* **Task to complete**: From the listing below, reproduce word for word the part that opens with the line containing "Viewport: 296px width, 128px height." and closes with the line containing "This screenshot has"; reproduce nothing else.

* **Records shown**:
◇ ◇ ◇ ◇ ◇ ◇ ◇

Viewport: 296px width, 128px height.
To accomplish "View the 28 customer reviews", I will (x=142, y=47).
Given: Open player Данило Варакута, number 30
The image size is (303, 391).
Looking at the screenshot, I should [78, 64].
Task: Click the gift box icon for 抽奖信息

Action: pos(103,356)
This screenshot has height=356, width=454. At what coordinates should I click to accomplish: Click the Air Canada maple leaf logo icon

◇ ◇ ◇ ◇ ◇ ◇ ◇

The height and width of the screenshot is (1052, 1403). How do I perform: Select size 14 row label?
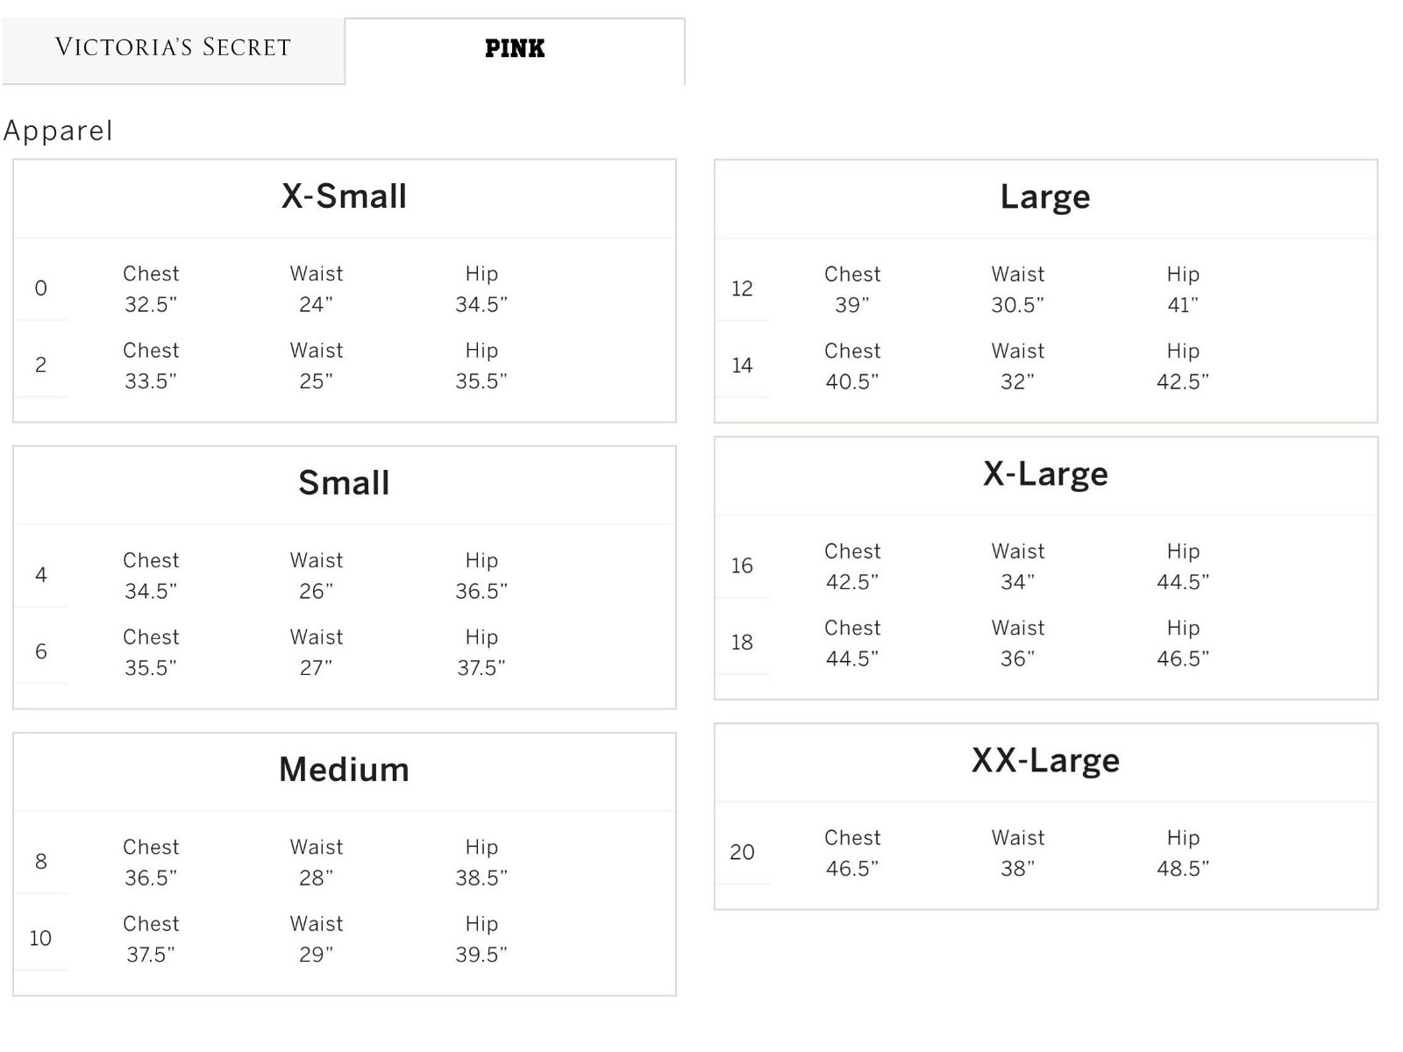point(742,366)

◇ ◇ ◇ ◇ ◇ ◇ ◇

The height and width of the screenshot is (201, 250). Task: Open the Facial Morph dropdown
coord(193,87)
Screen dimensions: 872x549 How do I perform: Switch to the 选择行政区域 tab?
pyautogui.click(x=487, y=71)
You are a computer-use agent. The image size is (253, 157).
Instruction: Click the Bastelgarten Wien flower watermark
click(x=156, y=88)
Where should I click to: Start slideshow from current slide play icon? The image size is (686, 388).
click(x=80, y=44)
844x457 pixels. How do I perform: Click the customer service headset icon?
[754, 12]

◇ ◇ ◇ ◇ ◇ ◇ ◇

* **Response area**:
Viewport: 296px width, 128px height.
To accomplish "View the 28 customer reviews", I will (x=142, y=47).
Given: Open player Данило Варакута, number 30
The image size is (303, 391).
Looking at the screenshot, I should [78, 64].
Task: Click the gift box icon for 抽奖信息

Action: pos(103,356)
This screenshot has height=356, width=454. At what coordinates should I click to accomplish: Click the Air Canada maple leaf logo icon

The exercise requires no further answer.